The FGS Remembrance & Rest Clubhouse project was convened to intersect with ANZAC commemorations.  These have become a renaissance event for many people.  There is an awareness of the futility of war within a post-modern world that is conscious of many current wars, and at the same time a desire to honour in a real way the men who fought, died and were traumatised within the wars that ANZAC Day acknowledges. 
 
 The Friendly Girls Society spent four days in the week running up to ANZAC Day camped out in temporary clubrooms in Khartoum Place (in Auckland City’s central business district).  The endeavour was to compliment the master narratives related to the context of ANZAC commemorations with other smaller ones interwoven with them, which delved into the histories of women that carried out important deeds for the city and the country during historic war times.  A magazine was produced especially for the event; meanwhile the serving of tea and homemade Anzac biscuits, and activities and conversation offered within the clubrooms provided a respite and an alternative environ and experience alongside the everyday hubbub of the inner city.  An official Royal New Zealand Returned and Services’ Association (RSA) poppy stall was also run alongside Clubhouse activities – extending the project’s goodwill.

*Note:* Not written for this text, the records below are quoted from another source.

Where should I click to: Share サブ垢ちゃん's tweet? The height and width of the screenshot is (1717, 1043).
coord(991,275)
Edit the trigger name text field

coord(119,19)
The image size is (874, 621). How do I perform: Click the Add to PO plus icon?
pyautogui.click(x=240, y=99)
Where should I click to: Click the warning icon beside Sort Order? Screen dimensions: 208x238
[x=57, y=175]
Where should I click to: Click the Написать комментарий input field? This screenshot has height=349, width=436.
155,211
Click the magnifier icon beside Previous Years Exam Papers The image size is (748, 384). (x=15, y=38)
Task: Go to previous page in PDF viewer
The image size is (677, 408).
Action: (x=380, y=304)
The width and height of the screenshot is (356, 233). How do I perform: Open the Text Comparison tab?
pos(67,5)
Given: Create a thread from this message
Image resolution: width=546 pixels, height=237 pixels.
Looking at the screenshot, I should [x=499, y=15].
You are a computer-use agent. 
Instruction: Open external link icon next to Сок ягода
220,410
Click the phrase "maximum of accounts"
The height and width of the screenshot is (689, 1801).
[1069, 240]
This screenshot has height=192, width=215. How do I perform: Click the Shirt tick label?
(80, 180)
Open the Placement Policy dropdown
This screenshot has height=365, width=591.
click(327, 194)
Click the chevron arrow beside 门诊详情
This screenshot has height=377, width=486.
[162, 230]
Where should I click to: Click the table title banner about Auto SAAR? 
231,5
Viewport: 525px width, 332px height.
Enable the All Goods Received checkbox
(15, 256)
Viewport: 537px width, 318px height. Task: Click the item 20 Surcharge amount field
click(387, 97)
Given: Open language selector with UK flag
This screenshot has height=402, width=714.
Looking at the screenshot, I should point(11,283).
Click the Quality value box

 The location of the clubrooms, Khartoum Place, was chosen because it was named after Lord Kitchener of Khartoum – the figure on the war recruitment posters who became commander in chief of the Boer War in 1900 and fought ruthlessly – weakening resistance by razing farms, and bundling women and children into filthy concentration camps – for his side’s victory.

 The tent structure of the clubrooms had a dual purpose: referring on one hand to war history and the role of caring within it – the Red Cross tents where soldiers were healed or cared for as they died – and on the other hand it presented a refuge from the routine of everyday CBD activity, offering a place to consider alternative histories relevant to time and place; and at the same time an interaction through which one could gain a transient encounter with community, something often missed in busy city centres.
 Approximately 300 people actively engaged in the FGS Remembrance & Rest Clubhouse during its four-day existence, and around this many again stopped to donate money for RSA poppies.